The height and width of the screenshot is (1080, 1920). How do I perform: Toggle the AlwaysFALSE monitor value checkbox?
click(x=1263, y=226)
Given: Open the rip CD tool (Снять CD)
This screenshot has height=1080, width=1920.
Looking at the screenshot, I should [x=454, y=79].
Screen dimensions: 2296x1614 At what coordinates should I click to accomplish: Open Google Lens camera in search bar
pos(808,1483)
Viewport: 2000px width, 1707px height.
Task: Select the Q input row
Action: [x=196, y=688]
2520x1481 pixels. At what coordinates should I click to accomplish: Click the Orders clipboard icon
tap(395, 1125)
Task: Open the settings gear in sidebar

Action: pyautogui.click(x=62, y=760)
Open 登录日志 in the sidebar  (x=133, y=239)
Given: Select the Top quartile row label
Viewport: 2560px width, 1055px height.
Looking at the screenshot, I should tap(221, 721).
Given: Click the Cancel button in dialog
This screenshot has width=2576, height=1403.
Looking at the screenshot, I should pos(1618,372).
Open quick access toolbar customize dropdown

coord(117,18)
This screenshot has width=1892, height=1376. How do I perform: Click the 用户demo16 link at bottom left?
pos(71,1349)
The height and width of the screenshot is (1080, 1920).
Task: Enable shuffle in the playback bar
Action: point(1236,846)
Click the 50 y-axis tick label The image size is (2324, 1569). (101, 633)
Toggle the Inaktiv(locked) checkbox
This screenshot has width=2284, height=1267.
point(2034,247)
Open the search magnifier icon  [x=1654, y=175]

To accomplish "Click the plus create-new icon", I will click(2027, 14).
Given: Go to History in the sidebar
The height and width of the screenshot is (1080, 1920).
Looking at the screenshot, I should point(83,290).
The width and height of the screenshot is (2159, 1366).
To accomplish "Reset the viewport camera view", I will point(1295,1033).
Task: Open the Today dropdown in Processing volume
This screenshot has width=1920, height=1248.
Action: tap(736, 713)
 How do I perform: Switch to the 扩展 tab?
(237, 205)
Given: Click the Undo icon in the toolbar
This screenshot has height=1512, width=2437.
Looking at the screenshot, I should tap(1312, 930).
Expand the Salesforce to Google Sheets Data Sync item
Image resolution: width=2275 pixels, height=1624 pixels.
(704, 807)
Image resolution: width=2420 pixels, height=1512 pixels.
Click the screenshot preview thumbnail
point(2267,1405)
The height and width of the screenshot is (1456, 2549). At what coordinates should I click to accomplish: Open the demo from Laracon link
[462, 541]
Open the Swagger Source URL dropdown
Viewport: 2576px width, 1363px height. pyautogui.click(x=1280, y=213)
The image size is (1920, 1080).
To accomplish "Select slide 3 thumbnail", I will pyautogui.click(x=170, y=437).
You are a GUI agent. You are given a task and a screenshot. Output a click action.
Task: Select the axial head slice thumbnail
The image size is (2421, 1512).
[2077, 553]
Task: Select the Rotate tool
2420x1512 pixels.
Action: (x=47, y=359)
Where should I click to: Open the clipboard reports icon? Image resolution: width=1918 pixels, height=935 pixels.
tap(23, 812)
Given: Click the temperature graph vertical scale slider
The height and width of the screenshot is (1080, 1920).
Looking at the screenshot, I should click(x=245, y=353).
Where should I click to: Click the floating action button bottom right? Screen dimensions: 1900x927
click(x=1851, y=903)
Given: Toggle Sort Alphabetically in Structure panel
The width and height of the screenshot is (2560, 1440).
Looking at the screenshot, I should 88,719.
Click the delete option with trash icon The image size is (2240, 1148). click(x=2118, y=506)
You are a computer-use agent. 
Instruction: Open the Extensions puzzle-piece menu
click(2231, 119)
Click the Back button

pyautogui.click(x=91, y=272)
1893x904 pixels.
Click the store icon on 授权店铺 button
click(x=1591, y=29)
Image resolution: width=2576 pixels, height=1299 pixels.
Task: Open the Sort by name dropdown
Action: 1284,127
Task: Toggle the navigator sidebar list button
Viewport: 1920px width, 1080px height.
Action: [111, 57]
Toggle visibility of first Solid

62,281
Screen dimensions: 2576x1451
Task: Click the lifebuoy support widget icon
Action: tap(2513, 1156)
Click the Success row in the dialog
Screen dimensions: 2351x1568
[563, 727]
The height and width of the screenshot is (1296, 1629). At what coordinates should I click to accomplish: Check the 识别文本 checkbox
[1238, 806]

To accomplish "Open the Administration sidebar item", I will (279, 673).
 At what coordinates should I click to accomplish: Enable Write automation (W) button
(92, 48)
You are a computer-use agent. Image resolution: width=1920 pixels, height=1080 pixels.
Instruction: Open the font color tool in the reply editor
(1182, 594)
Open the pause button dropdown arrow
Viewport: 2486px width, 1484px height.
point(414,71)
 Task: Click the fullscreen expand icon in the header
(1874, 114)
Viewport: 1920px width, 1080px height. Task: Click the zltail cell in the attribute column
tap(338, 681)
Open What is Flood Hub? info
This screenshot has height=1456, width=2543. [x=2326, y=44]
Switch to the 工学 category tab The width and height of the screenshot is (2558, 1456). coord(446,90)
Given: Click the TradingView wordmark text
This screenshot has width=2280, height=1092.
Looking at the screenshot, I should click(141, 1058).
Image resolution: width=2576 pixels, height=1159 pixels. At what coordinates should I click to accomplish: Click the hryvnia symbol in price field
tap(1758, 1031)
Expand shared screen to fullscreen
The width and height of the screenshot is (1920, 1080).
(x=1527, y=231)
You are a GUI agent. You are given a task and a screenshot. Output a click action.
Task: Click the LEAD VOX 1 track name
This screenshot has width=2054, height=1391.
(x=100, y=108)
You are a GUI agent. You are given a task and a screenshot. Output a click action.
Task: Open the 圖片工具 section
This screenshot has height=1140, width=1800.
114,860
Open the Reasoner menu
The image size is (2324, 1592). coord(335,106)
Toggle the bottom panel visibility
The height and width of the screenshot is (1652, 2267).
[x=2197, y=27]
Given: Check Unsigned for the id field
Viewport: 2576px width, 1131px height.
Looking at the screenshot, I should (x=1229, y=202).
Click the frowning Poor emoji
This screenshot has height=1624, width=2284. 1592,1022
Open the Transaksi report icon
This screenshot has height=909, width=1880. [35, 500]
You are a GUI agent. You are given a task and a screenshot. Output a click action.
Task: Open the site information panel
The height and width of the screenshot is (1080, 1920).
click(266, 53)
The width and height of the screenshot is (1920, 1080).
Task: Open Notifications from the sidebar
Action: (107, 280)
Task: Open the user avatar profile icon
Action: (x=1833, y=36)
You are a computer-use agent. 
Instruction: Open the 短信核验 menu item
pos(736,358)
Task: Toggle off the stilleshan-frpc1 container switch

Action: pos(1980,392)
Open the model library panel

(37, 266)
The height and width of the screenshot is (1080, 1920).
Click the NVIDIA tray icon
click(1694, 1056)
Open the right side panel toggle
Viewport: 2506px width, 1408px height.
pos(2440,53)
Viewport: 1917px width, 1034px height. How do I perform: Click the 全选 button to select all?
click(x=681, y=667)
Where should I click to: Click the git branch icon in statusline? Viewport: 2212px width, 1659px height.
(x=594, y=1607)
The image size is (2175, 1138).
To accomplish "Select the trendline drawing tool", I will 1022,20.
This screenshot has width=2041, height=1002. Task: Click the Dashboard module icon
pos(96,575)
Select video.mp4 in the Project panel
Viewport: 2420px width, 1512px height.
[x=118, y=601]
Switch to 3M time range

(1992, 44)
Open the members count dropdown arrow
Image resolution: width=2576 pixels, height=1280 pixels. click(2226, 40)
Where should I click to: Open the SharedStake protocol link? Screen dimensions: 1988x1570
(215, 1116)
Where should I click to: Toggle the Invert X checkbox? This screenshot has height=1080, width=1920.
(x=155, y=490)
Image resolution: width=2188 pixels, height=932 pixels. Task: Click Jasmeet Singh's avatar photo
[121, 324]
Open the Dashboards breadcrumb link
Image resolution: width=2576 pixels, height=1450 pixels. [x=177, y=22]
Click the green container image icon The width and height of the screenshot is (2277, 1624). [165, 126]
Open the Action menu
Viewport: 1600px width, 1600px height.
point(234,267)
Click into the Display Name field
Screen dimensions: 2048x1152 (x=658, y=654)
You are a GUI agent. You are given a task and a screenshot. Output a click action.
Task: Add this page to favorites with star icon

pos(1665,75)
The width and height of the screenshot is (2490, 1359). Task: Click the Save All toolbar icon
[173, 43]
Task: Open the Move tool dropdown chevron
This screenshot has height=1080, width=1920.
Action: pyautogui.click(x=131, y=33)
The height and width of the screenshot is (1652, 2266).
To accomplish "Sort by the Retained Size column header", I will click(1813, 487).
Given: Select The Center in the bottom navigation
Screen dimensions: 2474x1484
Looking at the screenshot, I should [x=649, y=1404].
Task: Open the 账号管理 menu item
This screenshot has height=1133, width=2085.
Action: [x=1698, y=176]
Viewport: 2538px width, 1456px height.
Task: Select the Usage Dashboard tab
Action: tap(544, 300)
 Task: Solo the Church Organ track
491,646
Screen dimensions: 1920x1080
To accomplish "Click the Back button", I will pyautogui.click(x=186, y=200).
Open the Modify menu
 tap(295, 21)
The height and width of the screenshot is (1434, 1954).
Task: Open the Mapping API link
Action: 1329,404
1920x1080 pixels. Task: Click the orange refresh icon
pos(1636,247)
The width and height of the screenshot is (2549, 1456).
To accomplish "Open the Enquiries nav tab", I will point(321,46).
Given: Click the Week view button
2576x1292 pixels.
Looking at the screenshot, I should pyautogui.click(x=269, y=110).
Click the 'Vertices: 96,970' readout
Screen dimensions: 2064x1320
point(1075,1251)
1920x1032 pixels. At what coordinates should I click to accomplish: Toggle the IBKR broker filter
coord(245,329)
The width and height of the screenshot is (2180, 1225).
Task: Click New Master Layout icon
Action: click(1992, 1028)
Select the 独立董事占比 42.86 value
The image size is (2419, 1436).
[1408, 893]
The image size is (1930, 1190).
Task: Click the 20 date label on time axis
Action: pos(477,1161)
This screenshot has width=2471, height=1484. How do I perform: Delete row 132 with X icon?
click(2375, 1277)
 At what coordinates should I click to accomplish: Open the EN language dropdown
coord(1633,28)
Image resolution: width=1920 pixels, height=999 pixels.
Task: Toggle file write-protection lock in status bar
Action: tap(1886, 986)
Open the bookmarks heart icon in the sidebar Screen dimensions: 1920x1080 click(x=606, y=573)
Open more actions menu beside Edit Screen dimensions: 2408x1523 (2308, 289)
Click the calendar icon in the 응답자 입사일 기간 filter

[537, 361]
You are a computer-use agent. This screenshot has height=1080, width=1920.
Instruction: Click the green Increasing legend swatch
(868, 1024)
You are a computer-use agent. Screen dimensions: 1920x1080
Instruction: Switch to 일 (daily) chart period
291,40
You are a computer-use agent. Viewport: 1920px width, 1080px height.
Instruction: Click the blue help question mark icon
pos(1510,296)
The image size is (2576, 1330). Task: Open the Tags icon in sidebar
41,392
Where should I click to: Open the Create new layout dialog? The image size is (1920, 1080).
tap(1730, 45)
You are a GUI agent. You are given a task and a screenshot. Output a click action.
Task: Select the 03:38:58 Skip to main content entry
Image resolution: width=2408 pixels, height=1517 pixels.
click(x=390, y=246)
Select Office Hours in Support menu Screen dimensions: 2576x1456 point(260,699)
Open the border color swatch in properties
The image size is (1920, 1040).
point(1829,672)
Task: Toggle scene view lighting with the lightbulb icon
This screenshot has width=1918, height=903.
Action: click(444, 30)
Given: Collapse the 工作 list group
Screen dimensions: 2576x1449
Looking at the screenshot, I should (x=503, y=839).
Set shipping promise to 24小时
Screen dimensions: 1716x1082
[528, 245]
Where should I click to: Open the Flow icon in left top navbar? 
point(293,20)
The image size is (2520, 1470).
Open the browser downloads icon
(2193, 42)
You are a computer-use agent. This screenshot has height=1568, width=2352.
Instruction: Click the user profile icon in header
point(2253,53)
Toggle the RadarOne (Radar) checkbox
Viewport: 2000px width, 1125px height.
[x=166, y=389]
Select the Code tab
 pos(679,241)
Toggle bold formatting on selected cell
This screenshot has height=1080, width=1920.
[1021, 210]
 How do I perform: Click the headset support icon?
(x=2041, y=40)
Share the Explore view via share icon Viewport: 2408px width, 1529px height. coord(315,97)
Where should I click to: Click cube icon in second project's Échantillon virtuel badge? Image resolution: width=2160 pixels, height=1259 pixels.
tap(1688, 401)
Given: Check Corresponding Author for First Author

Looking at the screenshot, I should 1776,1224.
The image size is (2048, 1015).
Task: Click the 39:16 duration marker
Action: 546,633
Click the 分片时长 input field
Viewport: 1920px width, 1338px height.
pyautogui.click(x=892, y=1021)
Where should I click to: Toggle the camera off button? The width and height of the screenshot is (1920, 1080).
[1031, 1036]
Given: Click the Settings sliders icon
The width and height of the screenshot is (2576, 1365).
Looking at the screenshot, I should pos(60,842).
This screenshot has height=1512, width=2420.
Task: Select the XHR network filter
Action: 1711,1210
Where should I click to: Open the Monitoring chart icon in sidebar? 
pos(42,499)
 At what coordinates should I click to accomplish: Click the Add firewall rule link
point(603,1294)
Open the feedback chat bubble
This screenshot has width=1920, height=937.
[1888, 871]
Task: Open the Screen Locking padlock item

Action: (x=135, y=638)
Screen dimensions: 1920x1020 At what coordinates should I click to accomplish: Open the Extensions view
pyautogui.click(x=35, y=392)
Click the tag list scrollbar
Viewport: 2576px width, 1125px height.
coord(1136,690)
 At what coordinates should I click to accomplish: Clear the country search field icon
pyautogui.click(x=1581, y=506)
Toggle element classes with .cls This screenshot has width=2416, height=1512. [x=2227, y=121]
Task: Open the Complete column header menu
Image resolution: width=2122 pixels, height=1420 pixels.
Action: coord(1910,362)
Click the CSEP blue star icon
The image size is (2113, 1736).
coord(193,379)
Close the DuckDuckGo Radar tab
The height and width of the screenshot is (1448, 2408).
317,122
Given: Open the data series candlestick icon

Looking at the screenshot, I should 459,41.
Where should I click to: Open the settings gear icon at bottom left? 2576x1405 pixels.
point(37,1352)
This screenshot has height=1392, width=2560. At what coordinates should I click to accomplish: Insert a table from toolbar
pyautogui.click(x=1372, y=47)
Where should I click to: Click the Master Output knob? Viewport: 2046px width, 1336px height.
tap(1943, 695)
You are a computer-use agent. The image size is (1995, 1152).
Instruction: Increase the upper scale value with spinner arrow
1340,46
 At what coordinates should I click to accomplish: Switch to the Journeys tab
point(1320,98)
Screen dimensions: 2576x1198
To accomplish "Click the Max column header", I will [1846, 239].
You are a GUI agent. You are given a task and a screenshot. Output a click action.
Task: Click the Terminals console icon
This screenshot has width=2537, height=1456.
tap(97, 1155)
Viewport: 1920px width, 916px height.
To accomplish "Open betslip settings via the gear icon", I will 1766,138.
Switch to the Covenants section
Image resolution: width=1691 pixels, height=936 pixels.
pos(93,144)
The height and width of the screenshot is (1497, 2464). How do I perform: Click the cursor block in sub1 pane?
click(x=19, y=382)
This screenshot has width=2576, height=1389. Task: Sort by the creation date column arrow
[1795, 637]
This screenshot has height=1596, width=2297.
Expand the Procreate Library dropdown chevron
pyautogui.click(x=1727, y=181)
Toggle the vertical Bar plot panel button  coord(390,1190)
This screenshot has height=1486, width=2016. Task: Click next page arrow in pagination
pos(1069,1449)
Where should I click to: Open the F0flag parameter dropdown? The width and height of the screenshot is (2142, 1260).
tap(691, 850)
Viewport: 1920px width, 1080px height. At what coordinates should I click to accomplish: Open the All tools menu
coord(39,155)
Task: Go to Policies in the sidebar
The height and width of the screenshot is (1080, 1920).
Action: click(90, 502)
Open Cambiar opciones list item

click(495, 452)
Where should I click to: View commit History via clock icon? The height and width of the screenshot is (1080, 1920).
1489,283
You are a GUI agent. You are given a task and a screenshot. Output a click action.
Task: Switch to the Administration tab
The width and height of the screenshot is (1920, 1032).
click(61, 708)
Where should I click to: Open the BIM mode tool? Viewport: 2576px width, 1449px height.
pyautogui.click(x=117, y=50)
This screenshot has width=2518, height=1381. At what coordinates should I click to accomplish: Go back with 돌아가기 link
================
__Task to complete__
When the word "vertical" shows up in a line of the entries, report that line.

__Exercise output__
Given: Click the temperature graph vertical scale slider
Toggle the vertical Bar plot panel button  coord(390,1190)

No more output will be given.